Pero no pasó nada. Nadie fue condenado. Solo me llamaron una vez para un interrogatorio. Nada más.
Y eso no me parece bien.
Cambio de vida
Casi al mes de la masacre, ya las heridas habían dejado de doler. Solo seguía con la molestia en el brazo, pero evidentemente algo había cambiado dentro de mi.
Una de las primeras cosas que decidí es que no iba a pensar las cosas a largo plazo. Dije, “Voy a hacer las cosas que me gustan, hoy. Voy a vivir al día”.
También me di cuenta que los muertos no solo eran de los barrios populares de Medellín. Los muertos estaban en todas partes.
Me puse a estudiar diseño gráfico en otra universidad. Y estando allí, durante un semestre, conocí lo que se convirtió en mi trabajo.
Resulta que una de los encargos académicos consistía en transformar el uso original de un objeto. Yo escogí el ataúd. A mi siempre me había llamado la atención los ataúdes, su diseño, la función que tenían. Me parecían bonitos.
El ataúd era una caja que podía tener múltiples usos. Y a raíz de eso conocí a varios dueños de las funerarias de la ciudad. De ir todos los días para el trabajo en la universidad, me terminaron contratando.
Durante años me encargué de arreglar los cuerpos que llegan a las funerarias para presentarlos en los velorios. Durante años, mi trabajo tuvo que ver con cadáveres.
Y muchas veces, en esos cuerpos, me encontré el rostro de los amigos que murieron en Oporto. Pero no me afectó. Al contrario, lo vi cómo una forma de exorcizar demonios.

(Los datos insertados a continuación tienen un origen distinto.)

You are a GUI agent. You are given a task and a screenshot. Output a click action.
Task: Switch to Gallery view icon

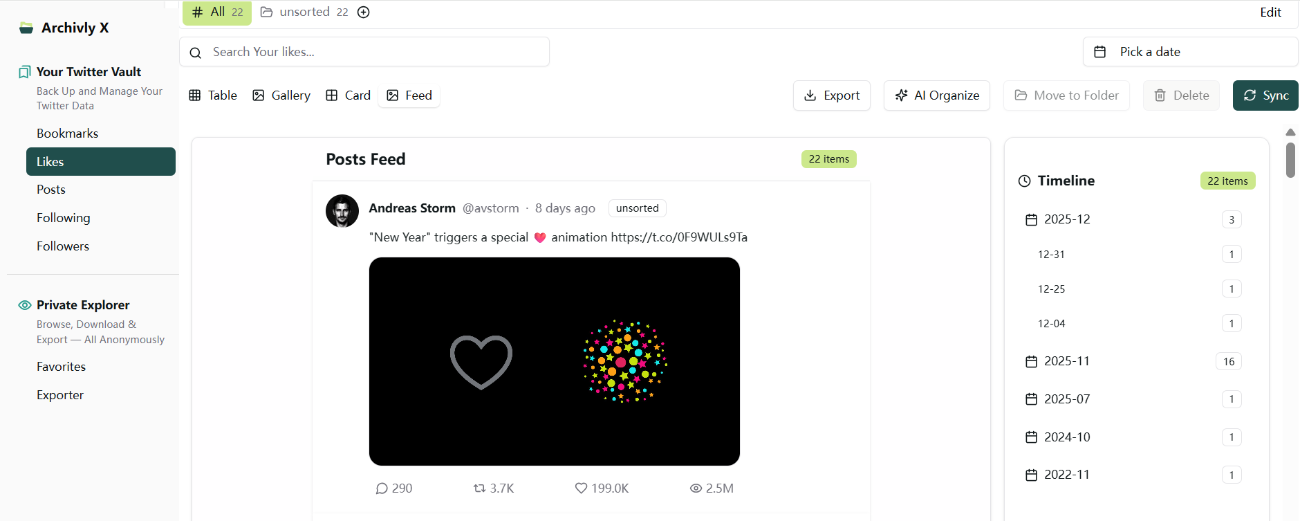pos(259,95)

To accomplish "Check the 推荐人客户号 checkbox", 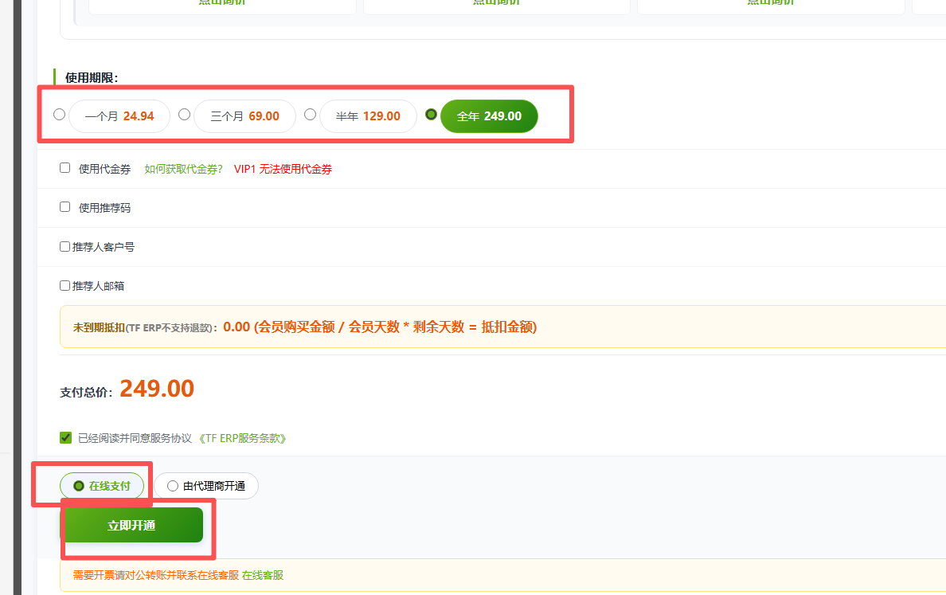I will pos(65,247).
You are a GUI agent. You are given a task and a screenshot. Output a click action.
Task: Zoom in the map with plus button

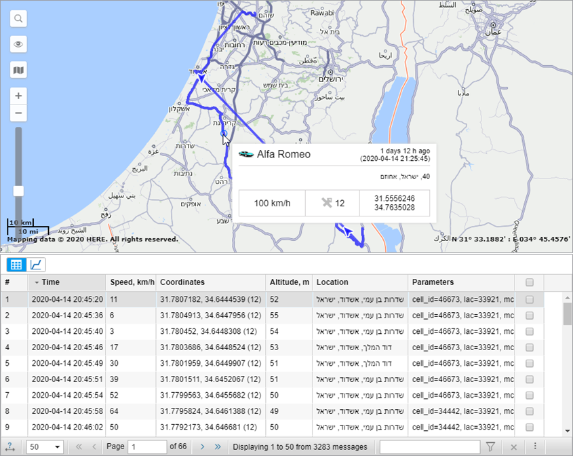click(18, 96)
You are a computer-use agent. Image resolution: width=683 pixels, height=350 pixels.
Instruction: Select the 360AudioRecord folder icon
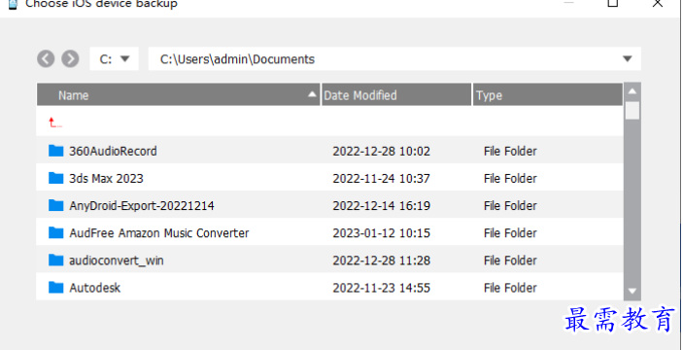coord(55,151)
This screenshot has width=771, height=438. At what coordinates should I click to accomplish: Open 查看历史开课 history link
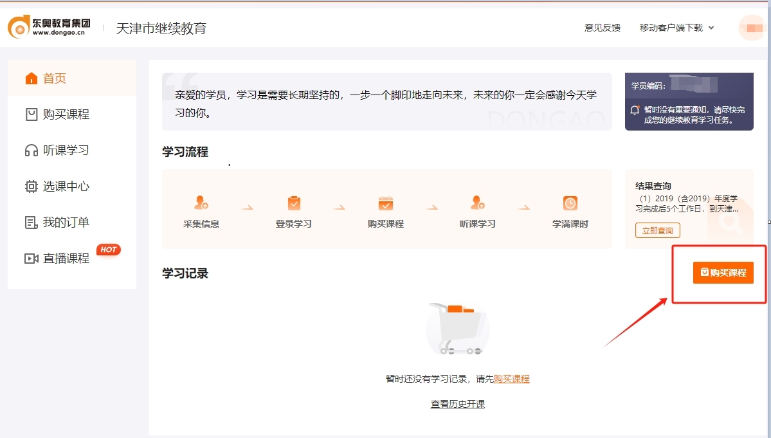pos(457,403)
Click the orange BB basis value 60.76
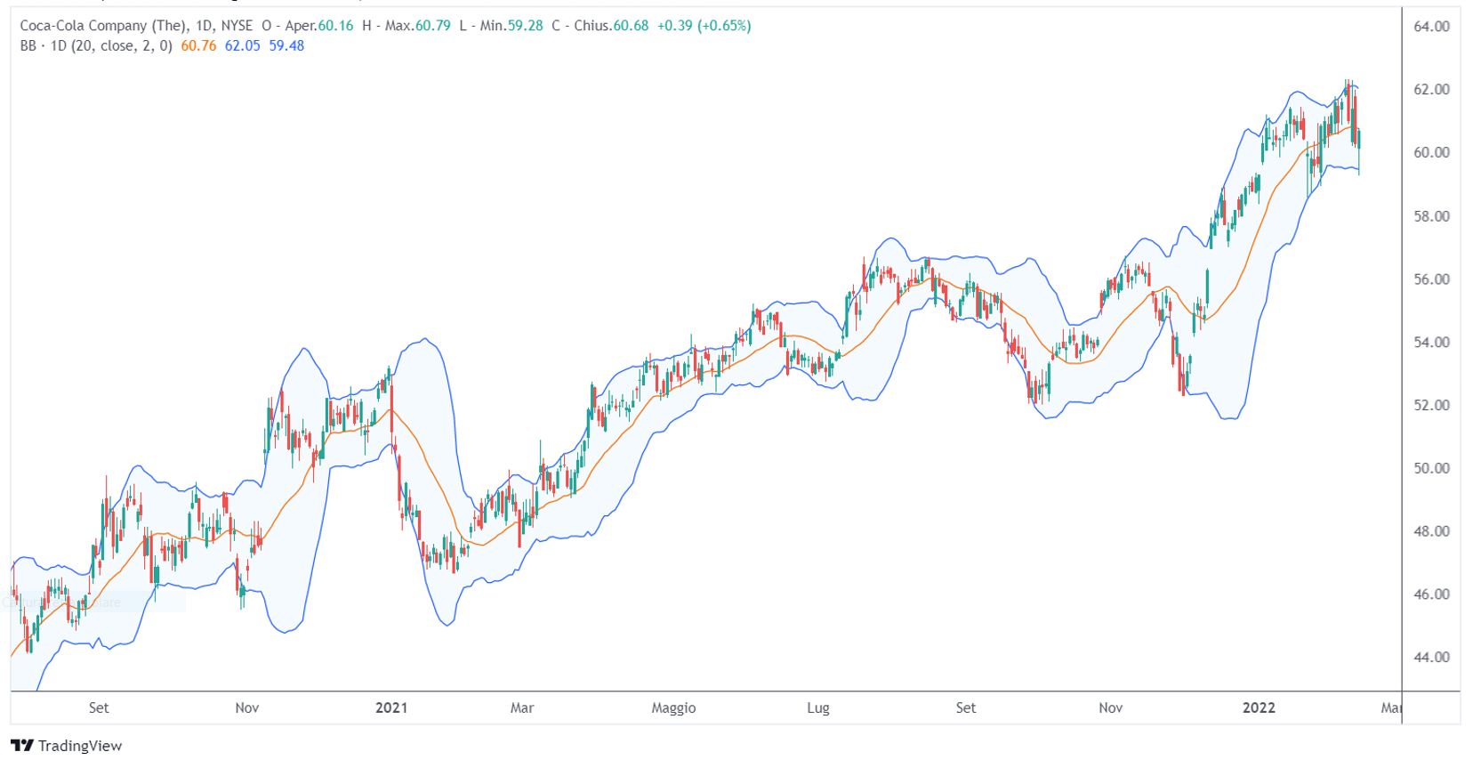 (x=198, y=45)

Ahora estoy casado y tengo un hijo. La paternidad te añade un estado de alerta. Ahora me pregunto cómo nuestros padres nos dejaban salir a la calle en esos años de violencia tan brava.
Pero entonces siempre invoco al ángel de la guarda para que nos proteja. Y por eso me lo tatué en los brazos la frase en latín con que lo invoco:
“Angelus sanctus, a Deo omnipotente ad custodiam mei deputatus. (Ángel santo a quien Dios omnipotente le dio el mandato de cuidar de mí)”.
Para que ojalá nunca más ocurra lo de Oporto.